**Quoted passage**
================

Their home planet is either called Sanza or Krish, depending on who you ask.

Rating: 1/5. Lame.

593. Kroctari. The Kroctari are capable of speaking Basic (English), but do so with an accent full of burps, wheezes, and other such noises.

Best accent ever?

They also were a very unreasonable party during some heavy political stuff at one point.

Rating: 3/5. Apparently, burping and wheezing when you talk and being a bunch of unreasonable screaming mimis to make a political crisis worse will get you about as far as looking cool.

594. Krozurbians. The Krozurbians had been engaged in a two-hundred-year-long civil war amongst themselves when an Ithorian came and fed a meeting full of the opposed war leaders steaks full of happy drugs. This brought the war to a close, because clearly the war must not have had any socioeconomic reasons beyond cranky leaders for being perpetuated for over two hundred years.

The picture of one looks very cheerful. Presumably this is due to the happy drugs.

Rating: 3/5. Poor happy drugged guys. They never knew what hit them. (Also, I thought Ithorians were against slaughtering animals... Hmmm...)

595. Krytollaks. Krytollaks are heavy-shelled and adorably cranky-looking beings with a very rigid social structure based around absolute dictatorship. This made them ardent supporters of the Empire despite wide complaints about high Imperial taxes (they blamed the Emperor's aides for the taxes, because obviously it couldn't be the guy with all the power taxing them senseless).

================

**Information shown**
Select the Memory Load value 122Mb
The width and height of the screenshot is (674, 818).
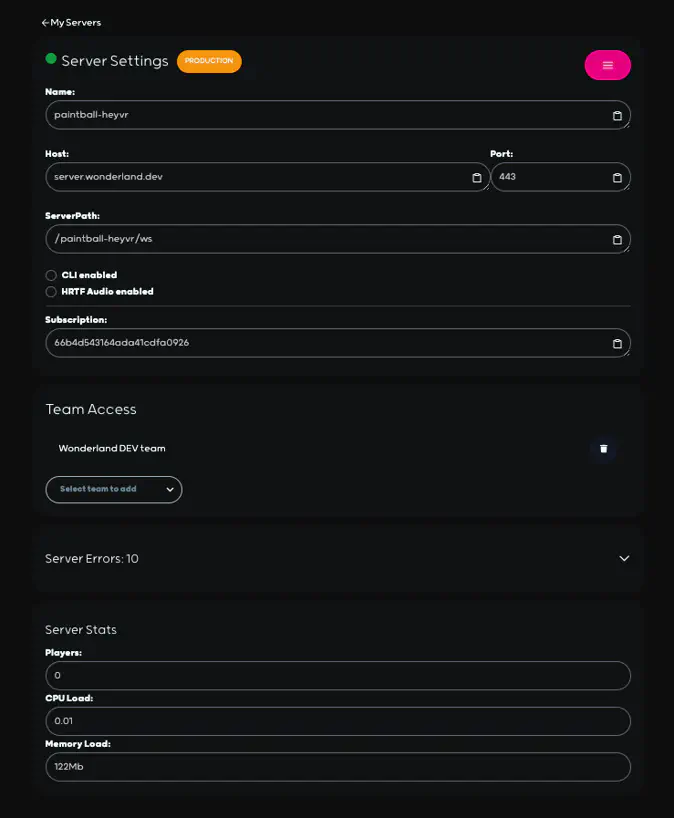click(x=337, y=767)
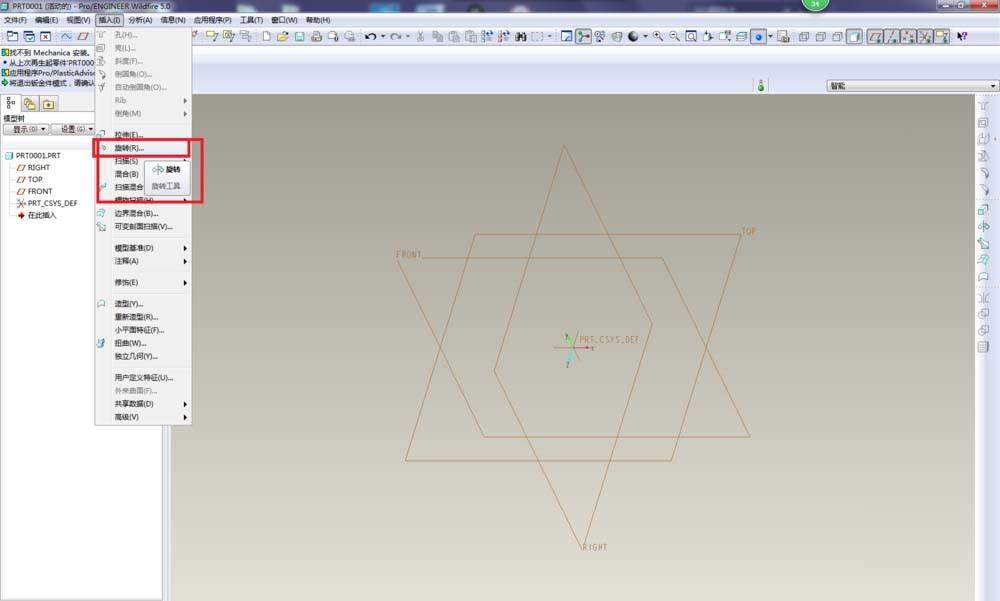Click the zoom out magnifier icon
Viewport: 1000px width, 601px height.
pyautogui.click(x=675, y=37)

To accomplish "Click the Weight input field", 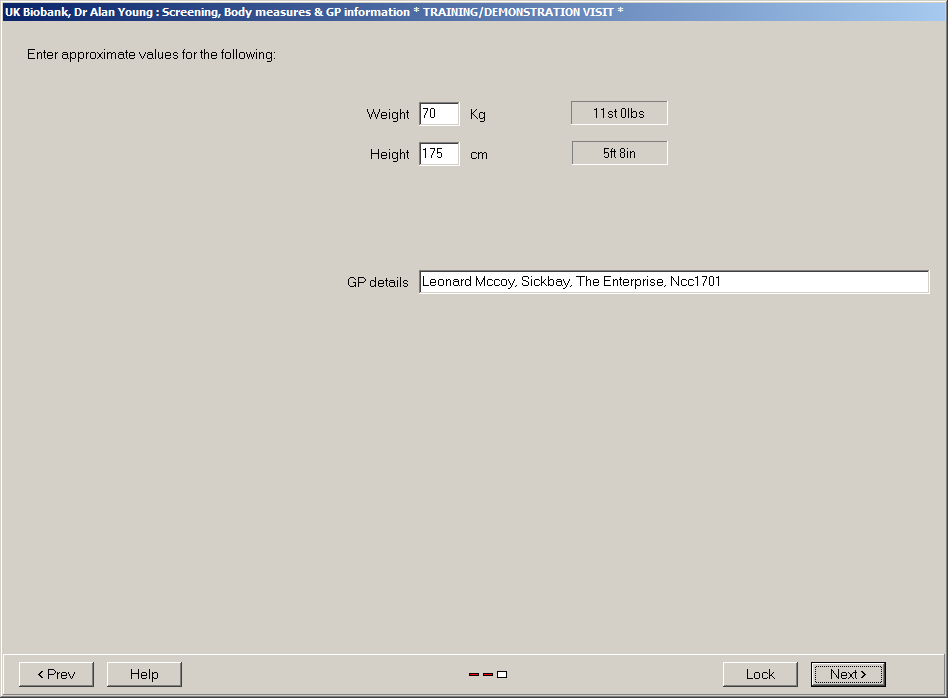I will (439, 114).
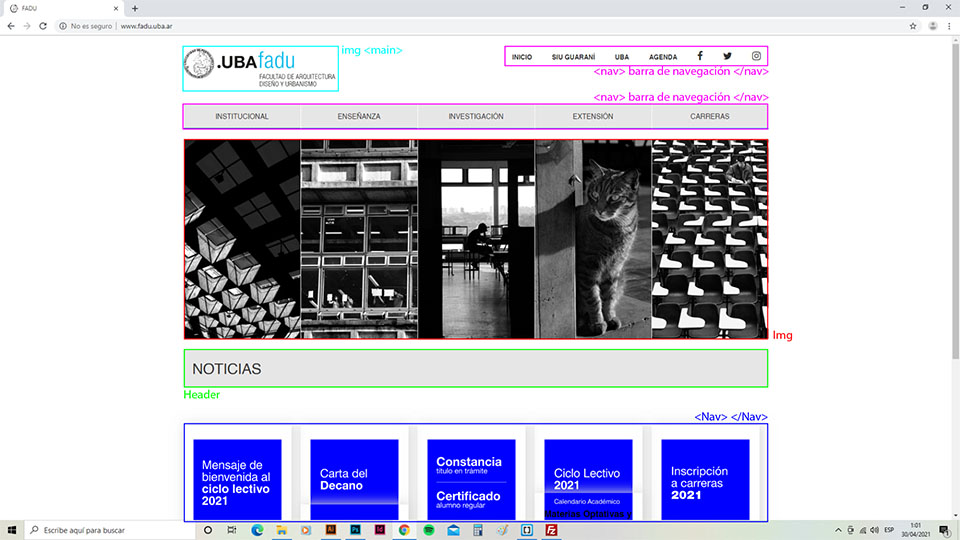Launch Photoshop from the taskbar
960x540 pixels.
click(x=355, y=530)
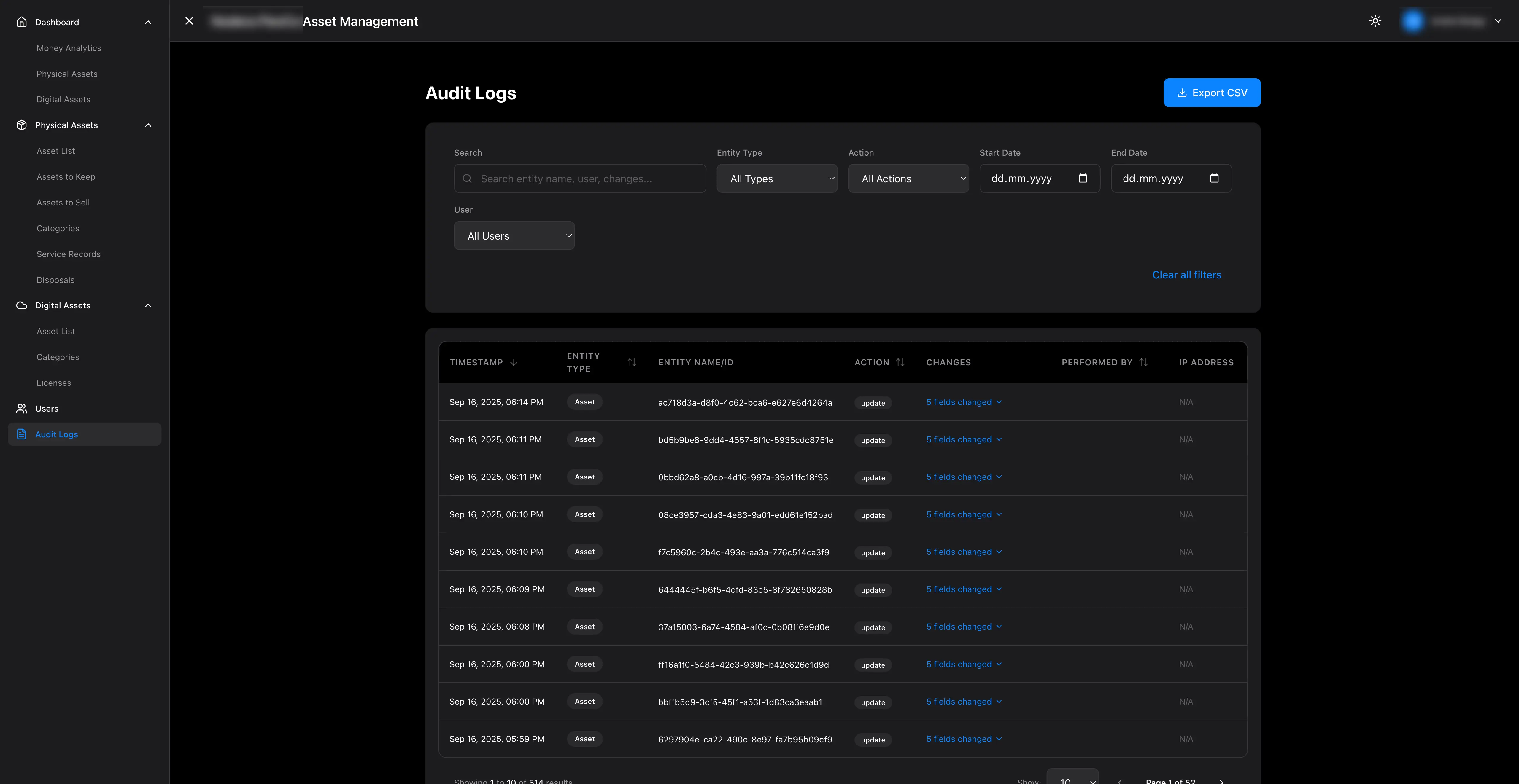Open the Entity Type All Types dropdown

777,179
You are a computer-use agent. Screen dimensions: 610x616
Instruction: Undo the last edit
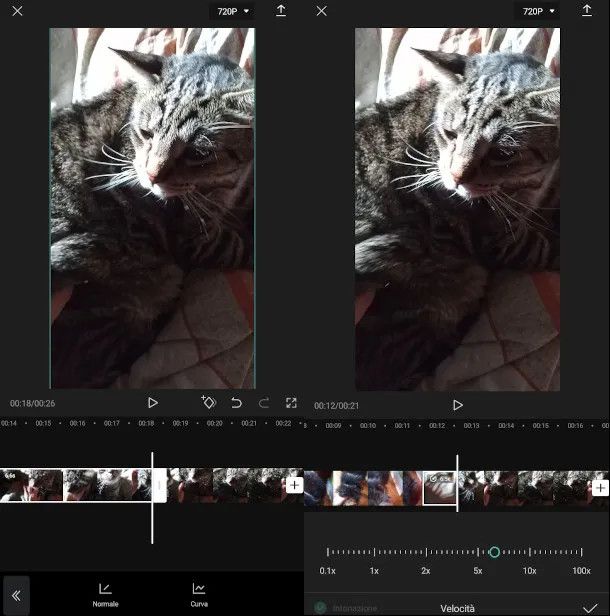coord(237,403)

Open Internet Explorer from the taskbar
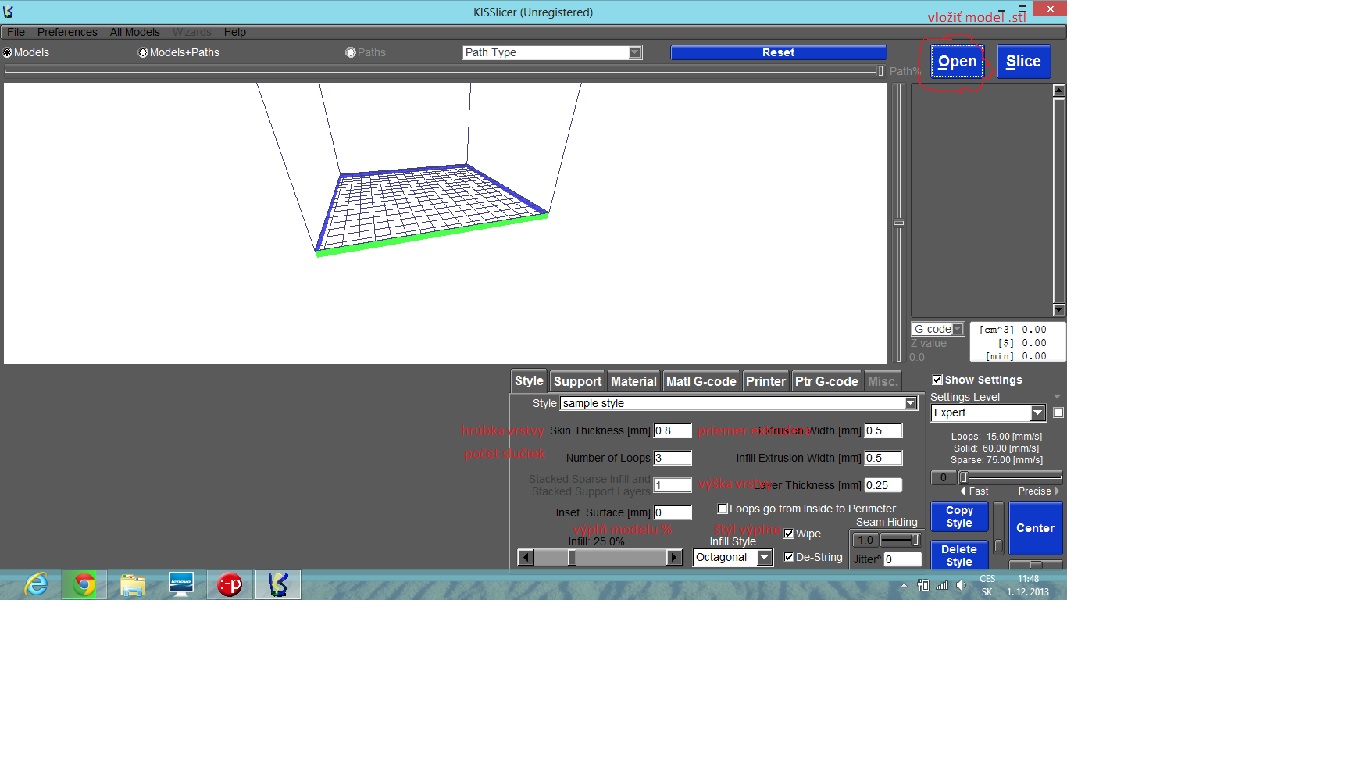click(36, 585)
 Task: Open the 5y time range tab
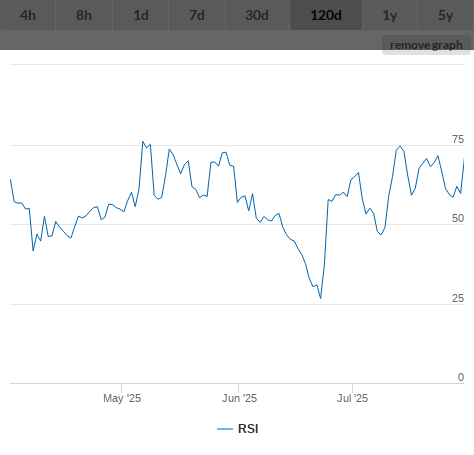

================

**Requirements**
• 1. In the alien species ratings, how long had the Krozurbians' civil war lasted before it ended?
• 2. Write the next part of the alien species ratings, picking up after the sentence about the Krytollaks blaming the Emperor's aides for high Imperial taxes.

**Answers to the exercises**
• 1. Two hundred years.

• 2.
Their social system also involves the royalty having green shells, and when brown-shelled children are born to royals, they count as royals, but if their children have brown shells too, they don't. (The description is slightly ambiguous-if a brown-shelled royal has brown-shelled children, it sounds a bit like that royal gets kicked out, but maybe not.)

Apparently, Krytollaks tend to grow their whole lives and live for about a century without losing much of their strength or vigor. At their largest, they're rather bigger than Wookiees. They have a tendency to embrace rather violent physical activities because of their shells, which are more than sturdy enough to protect them from a lot of things.

Rating: 4/5. They look neat, they've got a pretty detailed society with ramifications from their anatomy that make sense, and they have an unusual political stance. Good stuff.

596. Ktilacs. Along with two other races, the Ktilacs of Ktil rule(d) the Ktilac Regions.

Rating: 2/5. Modestly evocative idea. It's interesting to note that their co-rulers have a lot more information on them even when the regions are named after them.

597. Kuarans. Kuarans are apparently very humanlike, but taller, lack hair, and poorly adapted to sunlight, suggesting a subterranean species. They're also supposedly strikingly beautiful to humans. They were driven to near extinction by the Mandalorians well before the movie era, because that's a thing the Mandalorians did a lot back then.

Rating: 3/5. This is a bit of a high rating for a group of "near-humans," but they're a fair bit more interesting than most such.

598. Kubaz. The Kubaz are descendants of burrowing insectivorous mammals who are still, in fact, burrowing insectivorous mammals. That guy wearing goggles who followed Obi-Wan and Luke around, talking into a commlink and taking money from stormtroopers? He's a Kubaz.

The Kubaz have the dubious distinction of possibly disturbing me personally more than any other single Star Wars aliens. Why? Because they're not terribly picky about what they'll eat, and will happily sample anything, as long as one might describe it as an "insect," "insectoid," or "insect-like." In other words, they're (science fiction/fantasy definition) cannibals who justify it by saying "Eh, they're bugs."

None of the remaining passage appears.